The first thing my eyes noticed were her fukkin adidas flip flops. And lululemon spandex. My jaw drops. I ask her if she is even done dressing, she says "no, she has heels in the trunk". I said, "i told you to DRESS UP". bytch said, "I AM dressed up!" All i said was, "Look at YOU and look at ME". She had the silver strand sparkly thing on, but a black spaghetti string top underneath it and it looked nothing like great gatsby OR fukkin dress up. I tell her to hurry up and get her heels and i'll see how it looks.

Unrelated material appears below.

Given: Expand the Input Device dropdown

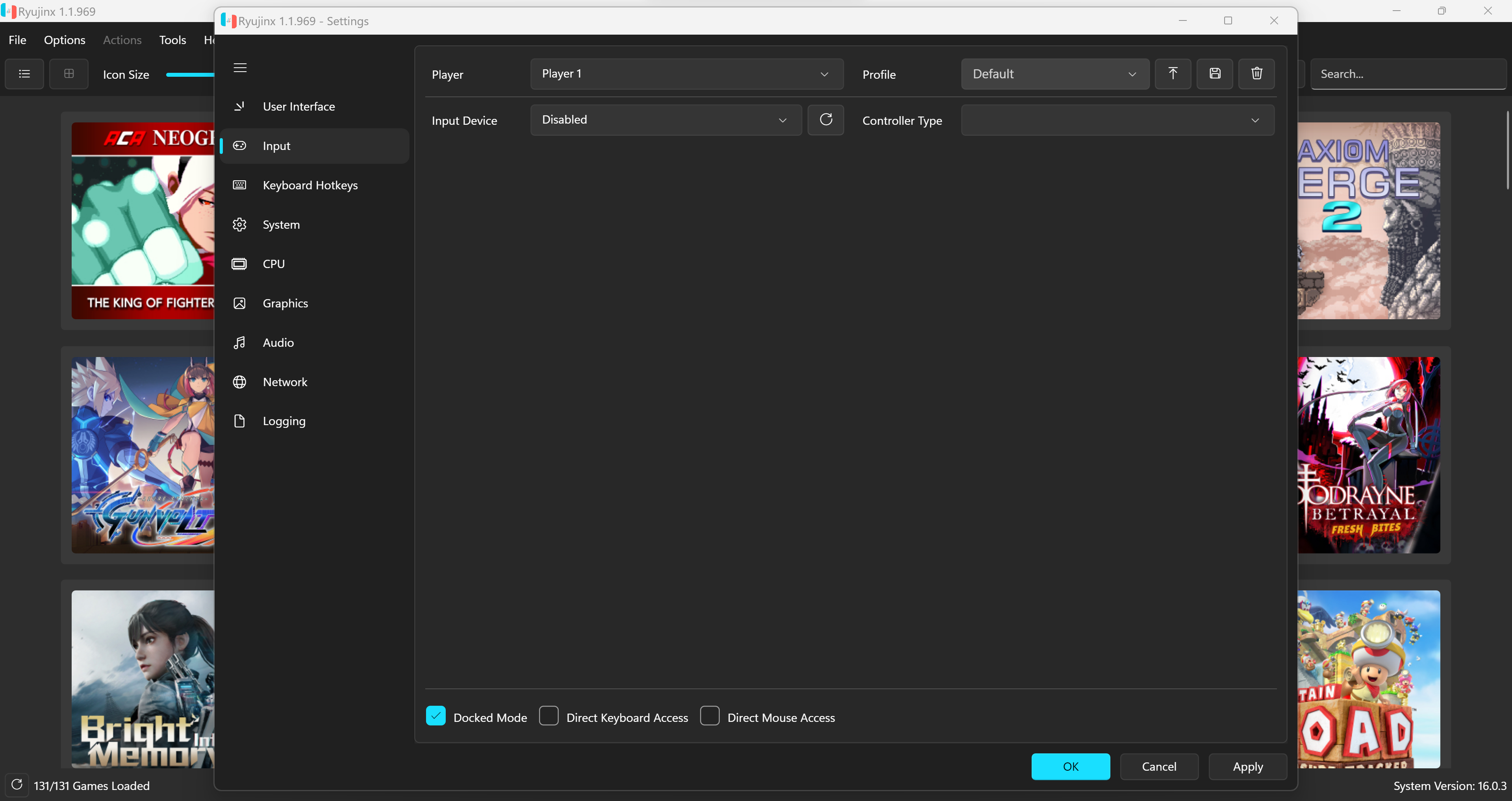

She digs in her trunk for 2 minutes and she can't find em and i just flip. I told her, "first, you get here late and don't even communicate, then lie about when you're gonna be here, then show up dressed like THIS?". told her that I can't be havin her like this in front of my boss and superiors like this when everyone is gonna be dressed to the gills. I tell her she has to stay back and i gotta go and just dip. Now i remember why this bum bytch was just a sometimes side chick. I remember she did something similar before, but it was so long ago that i forgot. Don't fukk wit bum bytches bruhs.
you go to a Christmas party with a bunch of cacs?
surely this explains why you're not so lax.